What basic health precautions should I take in Japan?

  • Tap water is safe and pure throughout Japan. Many people do drink bottled water because they prefer the taste, or for convenience.
  • We advise you not to get tattoos or piercings while you are abroad. Some piercing and tattoo studios may not use proper sterilization techniques; it’s hard to tell.
  • AIDS is a worldwide epidemic. As in the U.S., it is most commonly transmitted through sexual relations with an infected person. If you are sexually active, take precautions against AIDS as you would in the U.S. Other means of contracting the virus are sharing needles, exposure to infected medical instruments, or bad blood transfusions. Protect against other traditional sexually transmitted diseases as well.
  • Since you never know how well your body may adjust to new eating and drinking habits, bring some anti-diarrhea medication. (Check with your doctor.)
  • In Tokyo, there is daily contact with many people. Wash hands often with soap and warm water. Keep a sturdy handkerchief to dry them, or buy hand sanitizer when you get there.
  • Gargle every day when you get home, and take a shower every night. Wash your clothes often.
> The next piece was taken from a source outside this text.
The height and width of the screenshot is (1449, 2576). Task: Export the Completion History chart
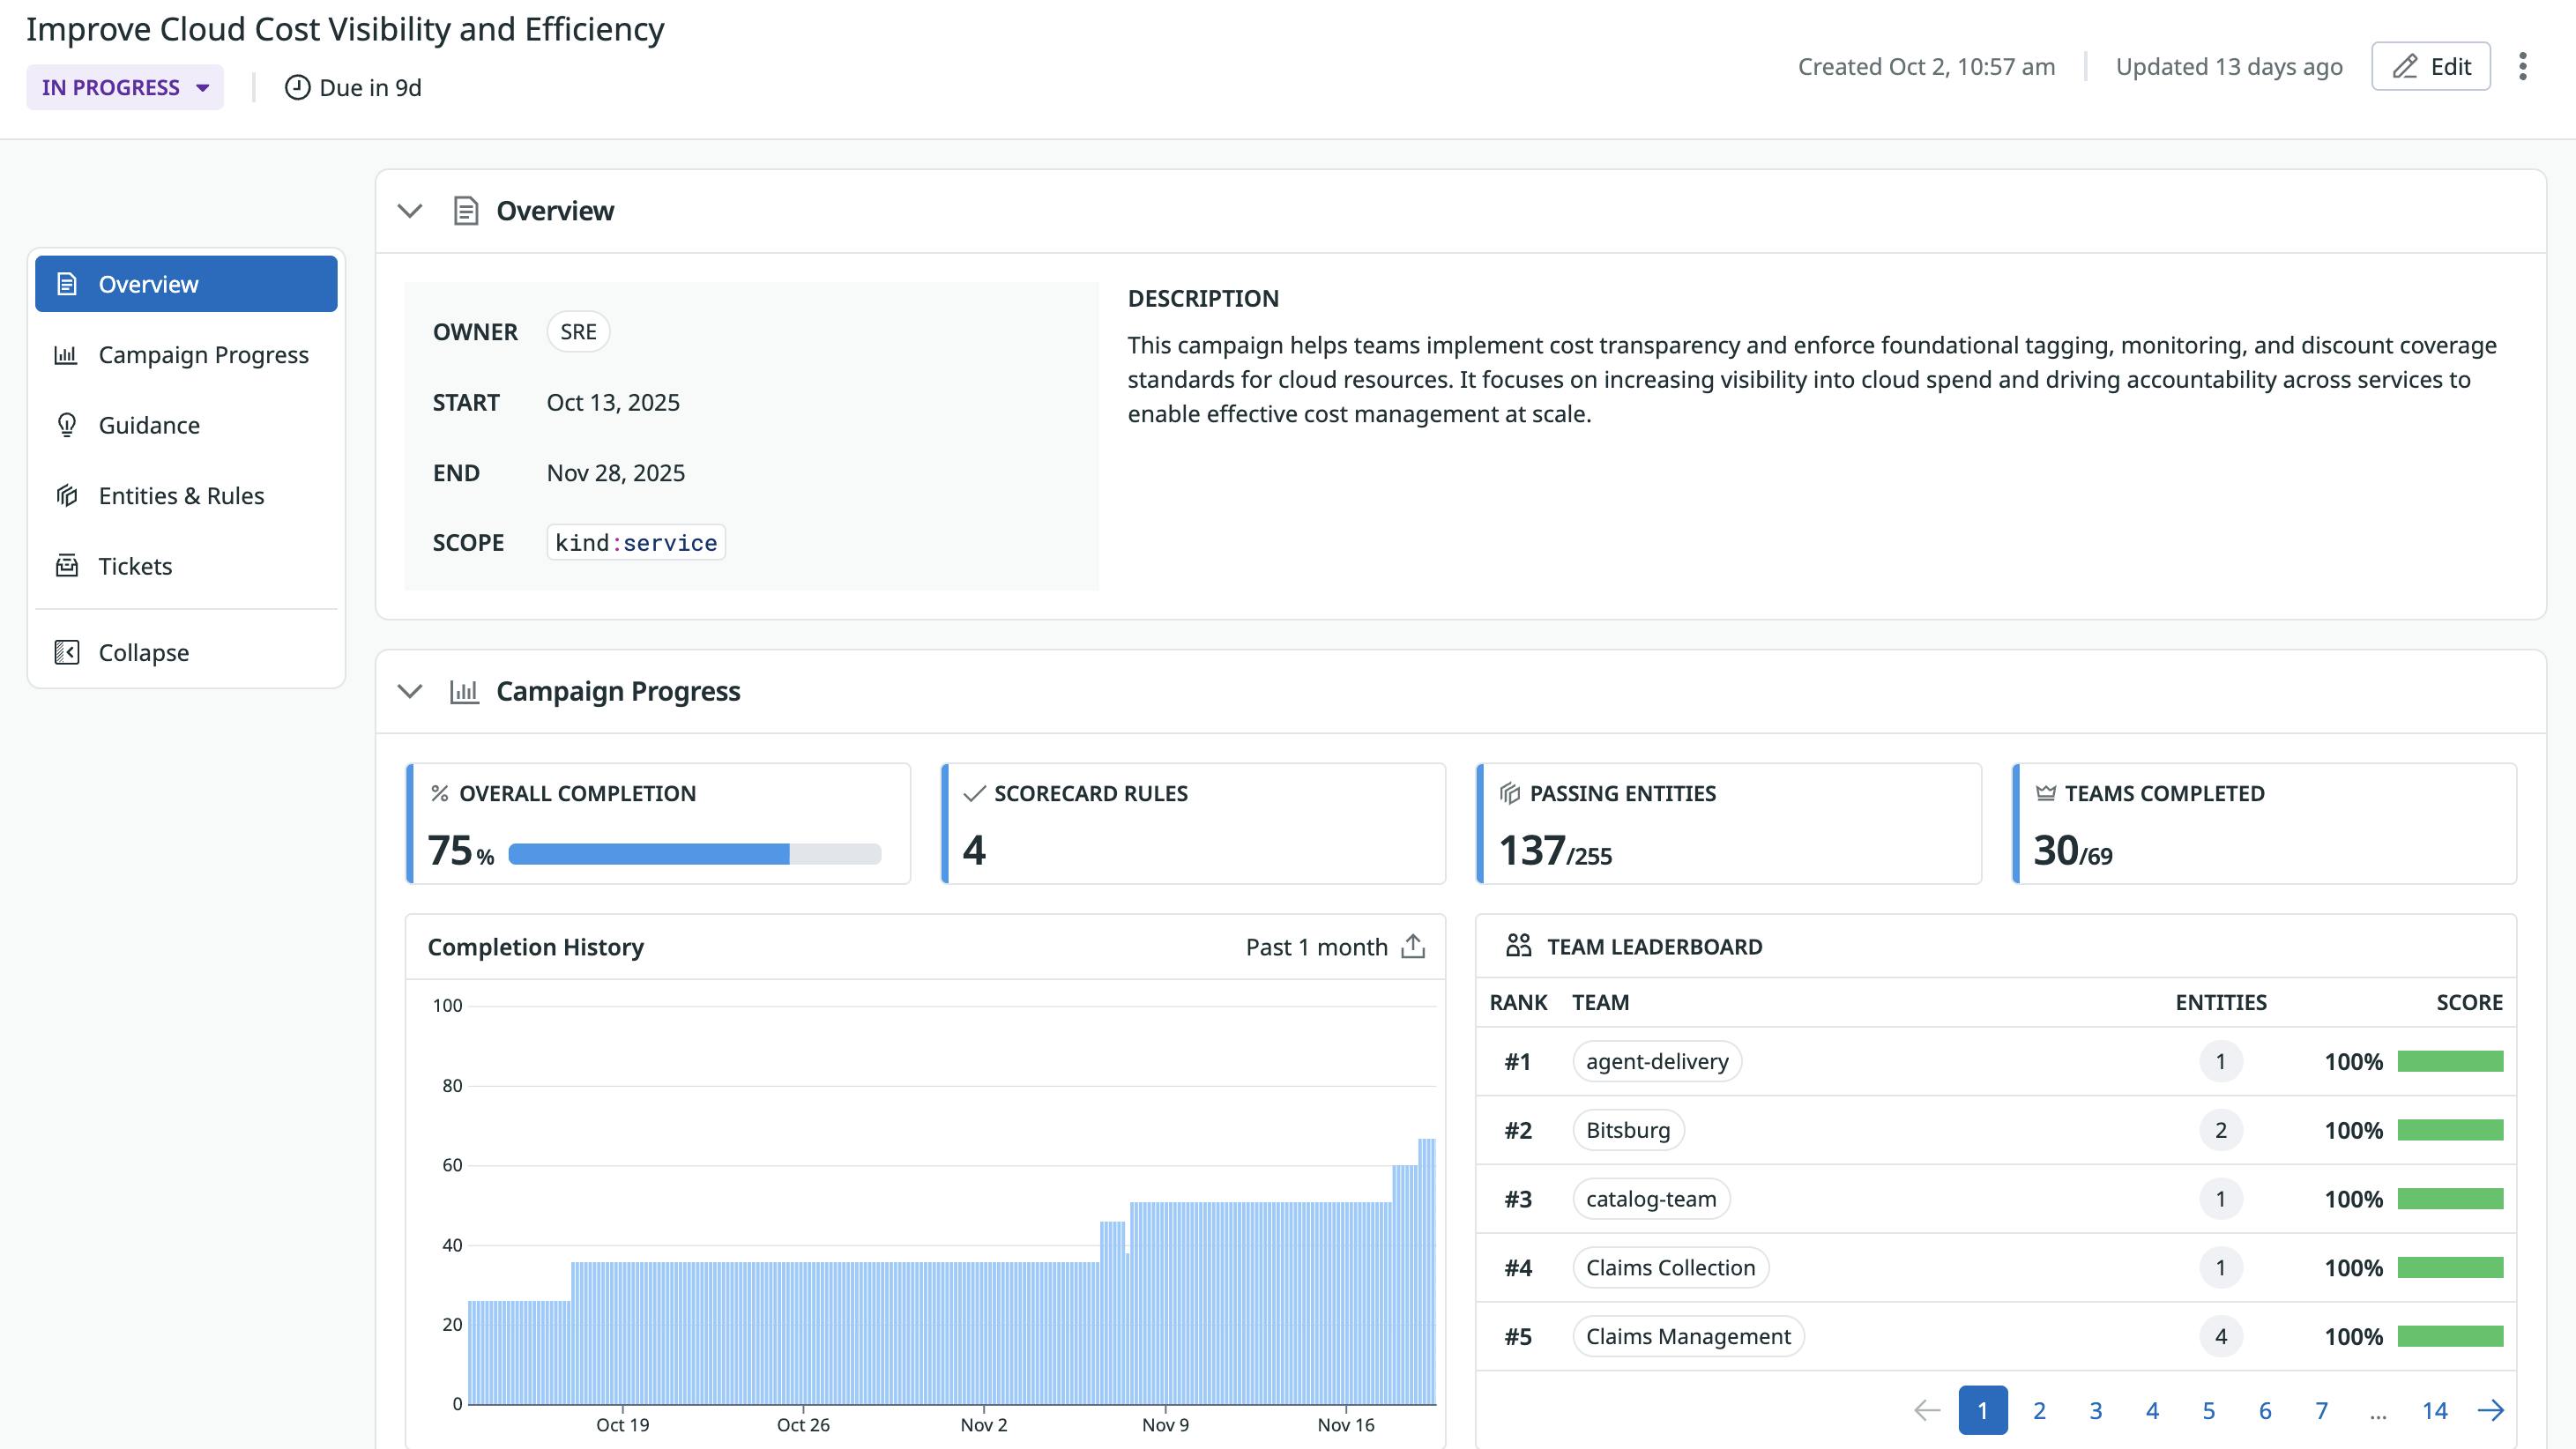coord(1412,946)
  • Japan is a mask culture. Coughing without masks is rude. You can purchase masks everywhere in Japan.
  • If you are diagnosed with the flu, follow the doctor’s directions about staying home and taking all medicine prescribed. Staying home keeps the flu from spreading; crowded trains and so on are Petri dishes for the flu. It is expected that you stay home until you are not contagious.
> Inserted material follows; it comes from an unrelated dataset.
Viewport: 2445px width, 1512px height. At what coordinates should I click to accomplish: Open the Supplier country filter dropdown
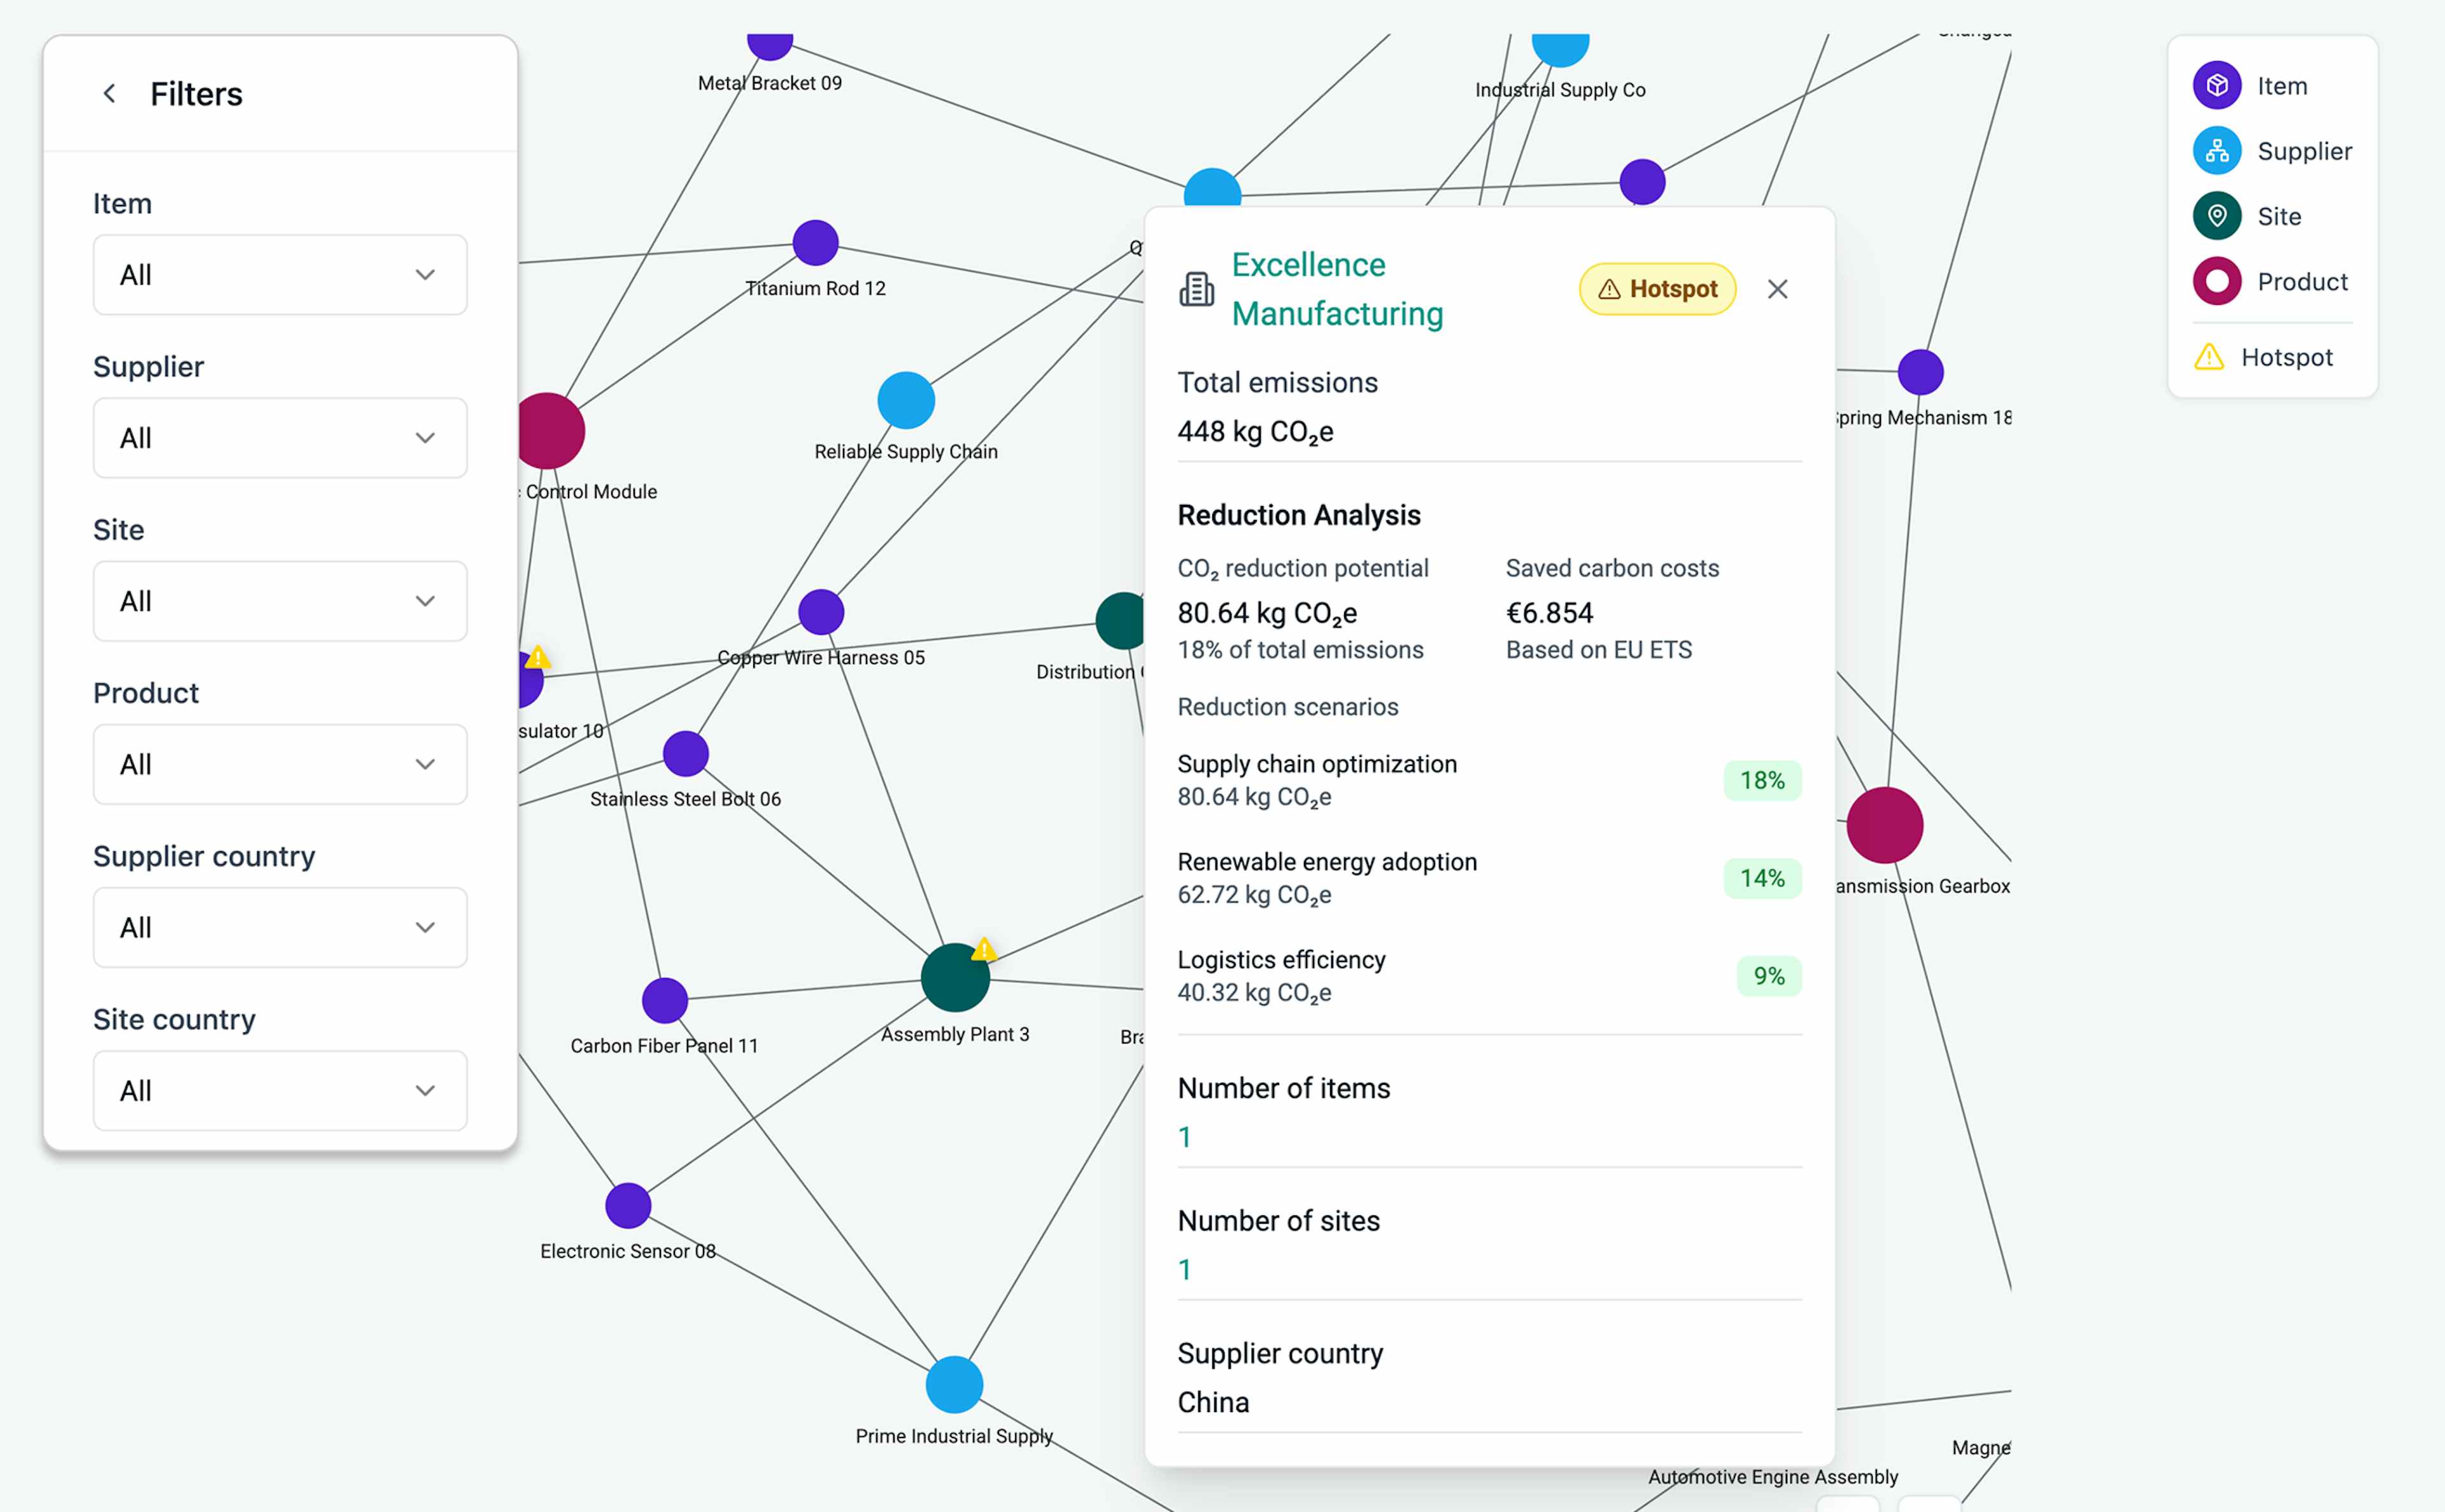coord(280,927)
  • For government travel alerts, read the bulletin board regularly at the KCP office or visit the U.S. State Department’s website.

Some recommendations from the Centers for Disease Control (CDC):

  • Wash hands often with soap and warm water.
  • To reduce the risk of HIV and other sexually transmitted diseases, always use latex condoms.
  • Don’t eat or drink dairy products unless you know they have been pasteurized.